CAMH-led pre-clinical studies using a small molecule drug have shown promise as a potential new treatment for multiple sclerosis (MS). The results have been published today in the journal Science Advances.

Expanding on Dr. Fang Liu’s earlier work that identified a novel drug target for the treatment of MS, she and her team have now created a small molecule compound that is effective in two different animal models of MS. This represents a key advancement that brings this MS research closer to the clinic to impact patient care.

MS is a progressive neurological disease that currently has no cure. It is associated with a wide-range of debilitating symptoms, including problems with coordination, cognition, muscle weakness and depression. For unknown reasons, it is more common in northern latitudes and more than twice as common in women.

It is known that MS damages myelin, a protective sheath that forms around nerves in the brain and spinal cord. As the myelin damage is triggered by inflammation in the immune system, up until now all current drug treatments for MS target the immune system.

In this study, CAMH Senior Scientist Dr. Fang Liu and her team treated MS in a completely different way-targeting the glutamate system. Study results showed that the newly synthesized lead compound not only reduced MS-like symptoms, it also may repair the damaged myelin in two different pre-clinical models of MS.

“Our compound had a stunning effect on rescuing myelin and motor function in the lab models, and I hope these effects will translate to the clinic to add to current treatments and bring new hope to patients with MS,” said Dr. Liu. “As with cancer chemotherapy drug cocktails, simultaneous targeting of the MS disease pathway at multiple points can have synergistic effects and result in better outcomes.”

Dr. Iain Greig, Reader in Medicinal Chemistry at the University of Aberdeen, alongside his team, are working to turn the molecules identified by Dr. Liu into advanced “drug-like” molecules suitable for continued development towards clinical use in patients. He added: “In all my years as a medicinal chemist, I have never seen a more promising starting point for a drug development project. It has been a huge pleasure to be involved in this program and I am looking forward to continuing to drive it towards to the clinic.”

Much of the funding for this novel treatment for MS, which Dr. Fang and her team have been investigating for over a decade, has come from the Multiple Sclerosis Society of Canada and the National Multiple Sclerosis Society USA’s Fast Forward commercial research program.

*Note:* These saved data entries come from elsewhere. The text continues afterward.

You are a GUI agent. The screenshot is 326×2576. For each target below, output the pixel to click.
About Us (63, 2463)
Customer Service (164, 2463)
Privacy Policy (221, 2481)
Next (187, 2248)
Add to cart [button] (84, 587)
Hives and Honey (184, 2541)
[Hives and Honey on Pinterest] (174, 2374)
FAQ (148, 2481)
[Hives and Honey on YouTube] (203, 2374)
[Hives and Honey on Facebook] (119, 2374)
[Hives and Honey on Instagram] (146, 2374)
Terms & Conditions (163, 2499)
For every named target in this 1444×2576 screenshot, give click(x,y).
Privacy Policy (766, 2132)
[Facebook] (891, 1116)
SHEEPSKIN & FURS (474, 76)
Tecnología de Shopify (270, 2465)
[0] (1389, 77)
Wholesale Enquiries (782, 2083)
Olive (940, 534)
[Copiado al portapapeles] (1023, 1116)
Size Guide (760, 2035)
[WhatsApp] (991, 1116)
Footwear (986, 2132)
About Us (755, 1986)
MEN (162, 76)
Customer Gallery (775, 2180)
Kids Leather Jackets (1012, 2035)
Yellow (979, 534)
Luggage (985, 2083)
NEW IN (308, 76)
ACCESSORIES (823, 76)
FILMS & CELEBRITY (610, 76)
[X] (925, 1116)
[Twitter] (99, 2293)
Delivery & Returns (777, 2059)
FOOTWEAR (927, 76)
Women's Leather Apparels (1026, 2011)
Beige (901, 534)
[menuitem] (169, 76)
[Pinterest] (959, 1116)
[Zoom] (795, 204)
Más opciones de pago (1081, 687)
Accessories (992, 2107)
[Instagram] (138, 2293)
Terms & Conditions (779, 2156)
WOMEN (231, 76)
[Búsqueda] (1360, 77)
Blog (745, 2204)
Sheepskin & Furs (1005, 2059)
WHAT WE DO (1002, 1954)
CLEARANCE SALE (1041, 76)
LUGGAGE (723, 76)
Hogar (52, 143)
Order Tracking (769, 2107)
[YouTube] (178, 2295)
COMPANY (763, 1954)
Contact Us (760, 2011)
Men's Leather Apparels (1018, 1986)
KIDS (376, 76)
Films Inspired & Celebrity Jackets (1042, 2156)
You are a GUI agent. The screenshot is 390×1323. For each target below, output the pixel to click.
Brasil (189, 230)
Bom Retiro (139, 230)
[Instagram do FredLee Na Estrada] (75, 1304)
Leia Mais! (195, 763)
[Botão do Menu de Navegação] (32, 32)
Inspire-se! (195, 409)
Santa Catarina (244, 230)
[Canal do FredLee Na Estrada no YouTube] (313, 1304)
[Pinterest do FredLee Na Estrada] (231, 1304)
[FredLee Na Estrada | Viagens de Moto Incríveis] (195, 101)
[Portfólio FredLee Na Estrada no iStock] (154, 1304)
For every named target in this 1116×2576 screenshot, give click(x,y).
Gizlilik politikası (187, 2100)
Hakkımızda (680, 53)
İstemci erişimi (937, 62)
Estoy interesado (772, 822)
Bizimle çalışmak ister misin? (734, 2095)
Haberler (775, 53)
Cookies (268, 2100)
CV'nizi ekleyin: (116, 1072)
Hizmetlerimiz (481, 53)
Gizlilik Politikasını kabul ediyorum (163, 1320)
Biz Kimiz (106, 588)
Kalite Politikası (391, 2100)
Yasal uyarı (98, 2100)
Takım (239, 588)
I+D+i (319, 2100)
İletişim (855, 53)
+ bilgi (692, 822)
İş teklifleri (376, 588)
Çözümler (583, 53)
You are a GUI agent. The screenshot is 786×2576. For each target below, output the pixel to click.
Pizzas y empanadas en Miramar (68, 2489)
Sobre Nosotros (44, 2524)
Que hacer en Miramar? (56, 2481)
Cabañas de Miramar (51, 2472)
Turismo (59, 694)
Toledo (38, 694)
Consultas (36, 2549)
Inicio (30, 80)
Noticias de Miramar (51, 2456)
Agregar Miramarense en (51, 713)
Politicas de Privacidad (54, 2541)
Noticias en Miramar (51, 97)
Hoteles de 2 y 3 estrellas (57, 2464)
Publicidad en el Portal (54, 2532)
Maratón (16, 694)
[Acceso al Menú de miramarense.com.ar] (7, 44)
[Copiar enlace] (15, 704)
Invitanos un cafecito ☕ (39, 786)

“We are pleased to have helped enable the early development of a novel neuroprotective strategy for MS, and look forward to seeing it progress through the critical next stages needed to determine its potential benefits for people living with MS,” said Walt Kostich, PhD, head of the National MS Society (USA)’s Fast Forward commercial research program.

Dr. Liu believes that the evidence of efficacy and tolerability generated in this study for the small molecule drug makes it a good candidate to be developed for human trials. The next steps in drug development will involve some further pre-clinical research, including investigating safety and stability of the compound. CAMH and the University of Aberdeen have already filed patent applications to protect this research and are actively seeking industry partners to further advance this work towards clinical trials over the next few years.

Reference:

Dongxu Zhai et al. ,Small-molecule targeting AMPA-mediated excitotoxicity has therapeutic effects in mouse models for multiple sclerosis.Sci. Adv.9,eadj6187(2023).DOI:10.1126/sciadv.adj6187.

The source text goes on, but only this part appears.